Wednesday, March 11, 2015

Marching On

In baseball parlance, I am zero for March. That's not a good batting average. The creeping crud (lingering nasal and chest congestion) has had me in its grip for almost two weeks, and the doctor is adamant: no antibiotics for wretched you, only Mucinex. The weather has been mostly overcast with roller-coast temperatures. And I haven't tended to the steadfastdawgwalker blog. Not so steadfast have I been.

Oh well, the sun is shining today, with temps rising into the 80s ahead of another cold front and rain tomorrow. I even cut back the dead-looking Lantana so it can make its Lazarus-like revival in mid-summer.

And amid all the gloom, my monthly day-brightener, Prevention, arrived in the mailbox. What is it about this little magazine that makes me happy? All the pictures of incredibly fit chicks? Or the pix of appetizing and healthy entrees? Well, both of those help with attitude adjustment, but actually the nuggets of wisdom in the short articles and illustrations are what fascinate me. Honest they do.

Just realized with arrival of March's issue that I hadn't given February's a decent perusal. (February was a busy month.) Had I done so, I could have eaten "for a FLAT BELLY with real food and no dieting" plus I could have gotten "a younger heart in just 7 days." Those were two of the cover stories.

Given that I have a bionic heart (artificial aortic root and valve), I wondered if the reduction of heart age would apply to me.  I found advice such as finding my "relax button" and imagining myself calm, and thought nope probably not hyperactive me, Bionic Bob. However, I was intrigued by the issue's guide to shopping and cooking for the New Nordic Diet. Scandinavians appear to be healthy so why not? But then I discovered that many Nordic recipes call for "fresh tree needles, even whole branches, from evergreen or spruce trees to give soups, stews, and sauces a piney flavor," and I decided no I really don't want to eat my beautiful cedar trees. I was relieved, though, to read further that rosemary or thyme are acceptable substitutes.

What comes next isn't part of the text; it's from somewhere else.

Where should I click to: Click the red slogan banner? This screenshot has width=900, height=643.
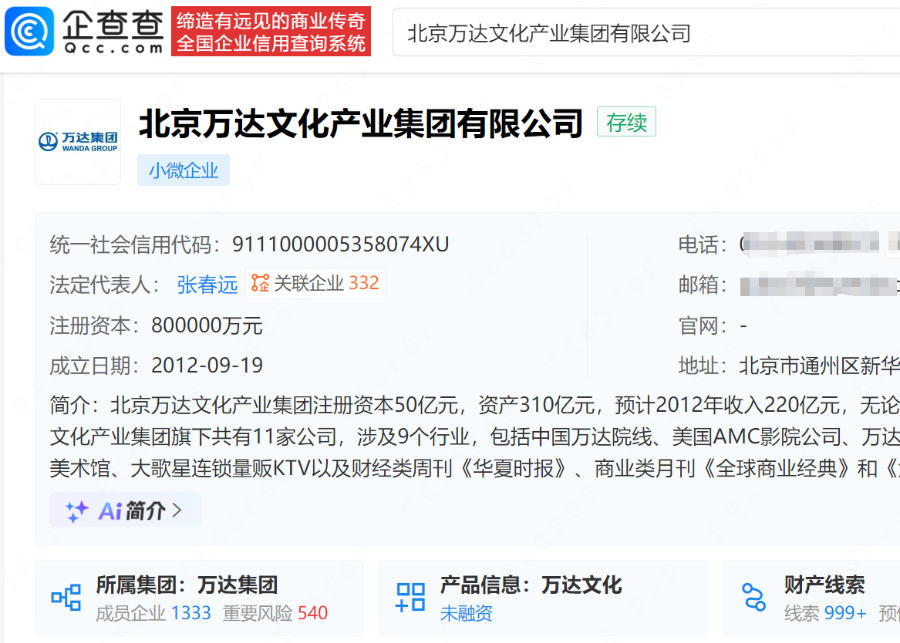(271, 32)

There is a dynamic feature in this issue about a possible therapy being practiced in Eastern Europe that could save us in our possible coming post-antibiotic era, when more and more bacteria become antibiotic-resistant. (That trend helps explains why doctors like my own are trying not to overprescribe antibiotics, lest we build up immunities rendering them impotent.) The story has to do with the harnessing for therapeutic good of "bacteriophages," substances that are eaters of bacteria and are found in soil, water, and even our digestive tracts. The story of what is happening in places like the nation of Georgia is worth a read.

It may seem at times that I am poking fun at Prevention, but if I am it is out of sheer love. Preventive medicine has always made sense to me, and so I am happy to see the idea advanced in a readable fashion. Even when this faithful subscriber come across pieces that seem quirky, I rarely come away without an idea or two for practical application. Which is not to say I eat tree bark -- yet.

Okay, now I can move on to the March issue. I think I will post my thoughts about its nuggets of wisdom tomorrow. That will serve to put me on a dilly of a blog-posting trend. As for dawgwalking, Sadie and I have done our best to persevere despite rising temperatures that quickly put her in panting mode and stubborn crud that makes my legs feel weak. Two old dawgs -- but we keep marching on.